Study text:

****************************************

January 2020 Articles

The Burnout List

Frank Chimero ·

I resonated with a few of his items:

  1. Bullshit tasks and meta-work: admin and management overshadows productive labor. Instead of being tired with one another (like a basketball team) we become tired of one another (like a marketing team). Tasks with tangible outcomes are naturally de-prioritized and people focus on meta-work that is incentivized. (See #3.) [Partially accurate but too jaded, rephrase later?]
  2. Lack of ethics: the only ethic is work ethic. Questions no longer ask if something should be done, but if it can be done. Whatever works is permitted, meaning nothing can be ruled out, discounted, or ignored.
  3. Self-improvement industrial complex: the mistake of seeing life as a project, despite it being something you can’t solve or get out of. Trying to “jump over your own shadow.” Framing development as “fixing yourself” instead of growth.
  4. Abundance problem: too much of everything—over-production, over-achievement, over-communication—leads to the problems of abundance: exhaustion, fatigue, and suffocation—when too much exists.

****************************************

What you have to do: Summarize The Burnout List in two sentences.

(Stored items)
****************************************

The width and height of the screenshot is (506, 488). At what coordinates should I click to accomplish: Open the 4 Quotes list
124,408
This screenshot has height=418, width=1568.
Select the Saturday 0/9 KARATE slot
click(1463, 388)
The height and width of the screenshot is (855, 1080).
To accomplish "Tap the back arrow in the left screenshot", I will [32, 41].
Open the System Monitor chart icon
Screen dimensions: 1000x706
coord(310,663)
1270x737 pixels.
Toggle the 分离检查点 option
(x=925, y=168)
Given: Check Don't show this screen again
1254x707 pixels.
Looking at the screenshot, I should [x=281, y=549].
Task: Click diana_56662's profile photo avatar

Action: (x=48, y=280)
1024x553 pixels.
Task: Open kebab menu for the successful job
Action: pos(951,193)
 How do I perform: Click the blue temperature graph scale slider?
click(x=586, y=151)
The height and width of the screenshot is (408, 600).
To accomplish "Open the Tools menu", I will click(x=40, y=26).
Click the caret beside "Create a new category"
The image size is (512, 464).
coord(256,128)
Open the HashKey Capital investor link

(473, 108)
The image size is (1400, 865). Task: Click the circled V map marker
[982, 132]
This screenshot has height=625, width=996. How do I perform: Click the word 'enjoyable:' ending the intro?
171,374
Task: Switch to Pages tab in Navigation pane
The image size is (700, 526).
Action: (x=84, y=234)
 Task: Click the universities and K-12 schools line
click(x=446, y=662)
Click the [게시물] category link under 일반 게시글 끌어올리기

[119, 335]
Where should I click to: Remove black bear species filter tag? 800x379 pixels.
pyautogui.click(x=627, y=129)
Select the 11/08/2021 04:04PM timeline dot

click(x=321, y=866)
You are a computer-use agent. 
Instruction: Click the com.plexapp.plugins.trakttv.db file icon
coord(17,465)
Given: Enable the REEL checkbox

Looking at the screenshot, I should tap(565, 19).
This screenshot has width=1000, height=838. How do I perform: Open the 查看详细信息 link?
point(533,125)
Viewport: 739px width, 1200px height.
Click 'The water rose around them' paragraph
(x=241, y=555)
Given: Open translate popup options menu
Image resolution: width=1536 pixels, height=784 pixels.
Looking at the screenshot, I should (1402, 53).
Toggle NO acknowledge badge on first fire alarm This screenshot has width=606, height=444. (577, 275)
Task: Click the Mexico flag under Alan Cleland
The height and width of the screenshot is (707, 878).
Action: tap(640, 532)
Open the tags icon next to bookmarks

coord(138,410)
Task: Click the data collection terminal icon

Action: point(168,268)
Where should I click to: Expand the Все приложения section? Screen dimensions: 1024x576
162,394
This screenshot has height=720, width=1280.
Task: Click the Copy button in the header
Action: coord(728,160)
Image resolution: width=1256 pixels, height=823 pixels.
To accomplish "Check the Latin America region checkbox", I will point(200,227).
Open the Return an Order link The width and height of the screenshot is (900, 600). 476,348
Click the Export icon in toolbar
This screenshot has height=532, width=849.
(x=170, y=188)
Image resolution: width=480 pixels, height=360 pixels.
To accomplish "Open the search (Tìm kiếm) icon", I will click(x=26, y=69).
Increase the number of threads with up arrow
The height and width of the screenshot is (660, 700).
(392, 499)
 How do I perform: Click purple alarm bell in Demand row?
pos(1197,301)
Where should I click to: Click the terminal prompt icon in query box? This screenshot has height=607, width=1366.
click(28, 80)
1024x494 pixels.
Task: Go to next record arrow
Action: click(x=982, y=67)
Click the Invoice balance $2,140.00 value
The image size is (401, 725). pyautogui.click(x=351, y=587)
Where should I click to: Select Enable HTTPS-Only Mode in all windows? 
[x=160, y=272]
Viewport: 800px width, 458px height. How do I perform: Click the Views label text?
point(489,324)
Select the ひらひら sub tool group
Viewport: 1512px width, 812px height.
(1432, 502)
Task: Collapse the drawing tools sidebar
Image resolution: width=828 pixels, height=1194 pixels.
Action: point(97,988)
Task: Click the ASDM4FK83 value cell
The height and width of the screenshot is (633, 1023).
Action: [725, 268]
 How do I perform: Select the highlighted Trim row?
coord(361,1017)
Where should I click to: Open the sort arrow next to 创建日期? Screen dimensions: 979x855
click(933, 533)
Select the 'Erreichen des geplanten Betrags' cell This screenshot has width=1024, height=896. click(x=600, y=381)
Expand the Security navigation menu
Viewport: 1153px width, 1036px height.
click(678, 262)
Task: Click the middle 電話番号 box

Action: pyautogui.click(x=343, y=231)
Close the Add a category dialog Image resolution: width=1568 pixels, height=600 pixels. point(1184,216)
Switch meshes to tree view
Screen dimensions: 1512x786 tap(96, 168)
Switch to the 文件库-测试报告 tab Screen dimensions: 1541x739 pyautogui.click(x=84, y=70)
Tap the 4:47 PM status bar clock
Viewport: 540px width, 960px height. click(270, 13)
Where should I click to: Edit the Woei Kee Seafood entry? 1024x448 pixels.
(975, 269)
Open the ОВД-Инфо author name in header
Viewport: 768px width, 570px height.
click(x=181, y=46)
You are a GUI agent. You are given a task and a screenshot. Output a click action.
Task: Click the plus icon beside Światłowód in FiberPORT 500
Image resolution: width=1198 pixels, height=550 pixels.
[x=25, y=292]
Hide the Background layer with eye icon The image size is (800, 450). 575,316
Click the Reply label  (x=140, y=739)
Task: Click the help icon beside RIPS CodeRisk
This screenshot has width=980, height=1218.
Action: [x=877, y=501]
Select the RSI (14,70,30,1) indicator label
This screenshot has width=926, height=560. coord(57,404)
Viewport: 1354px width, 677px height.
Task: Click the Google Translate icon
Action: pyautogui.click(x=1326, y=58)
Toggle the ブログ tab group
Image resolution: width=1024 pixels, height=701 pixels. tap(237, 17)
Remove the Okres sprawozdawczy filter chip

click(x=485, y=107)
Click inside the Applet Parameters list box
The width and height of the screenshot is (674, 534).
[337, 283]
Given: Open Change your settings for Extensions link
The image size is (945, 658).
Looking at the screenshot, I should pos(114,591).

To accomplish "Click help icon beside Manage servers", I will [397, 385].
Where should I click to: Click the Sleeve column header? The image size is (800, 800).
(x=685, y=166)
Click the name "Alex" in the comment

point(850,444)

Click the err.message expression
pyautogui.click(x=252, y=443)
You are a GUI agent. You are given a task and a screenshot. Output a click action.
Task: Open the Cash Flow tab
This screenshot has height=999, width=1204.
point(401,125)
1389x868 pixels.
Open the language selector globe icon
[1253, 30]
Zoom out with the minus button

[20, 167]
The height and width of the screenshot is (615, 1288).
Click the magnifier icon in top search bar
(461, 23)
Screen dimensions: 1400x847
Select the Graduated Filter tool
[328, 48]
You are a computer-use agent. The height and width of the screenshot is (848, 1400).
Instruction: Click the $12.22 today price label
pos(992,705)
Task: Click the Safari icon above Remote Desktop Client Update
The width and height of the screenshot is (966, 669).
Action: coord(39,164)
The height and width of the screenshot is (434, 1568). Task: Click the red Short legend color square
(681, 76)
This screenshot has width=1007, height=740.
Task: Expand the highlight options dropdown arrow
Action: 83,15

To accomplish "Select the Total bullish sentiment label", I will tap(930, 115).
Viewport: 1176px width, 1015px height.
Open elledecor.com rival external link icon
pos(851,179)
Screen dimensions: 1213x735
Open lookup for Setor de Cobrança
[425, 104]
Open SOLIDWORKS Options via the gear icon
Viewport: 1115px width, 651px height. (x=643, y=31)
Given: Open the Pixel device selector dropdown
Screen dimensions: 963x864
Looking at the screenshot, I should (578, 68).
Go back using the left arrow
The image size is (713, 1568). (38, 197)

****************************************

Answer to this exercise: The writer shares a few items from a burnout list that they found relatable. The items are admin and meta-work overshadowing productive labor, a lack of ethics beyond work ethic, a self-improvement mindset that treats life as a project to fix, and an abundance of everything that leads to exhaustion and fatigue.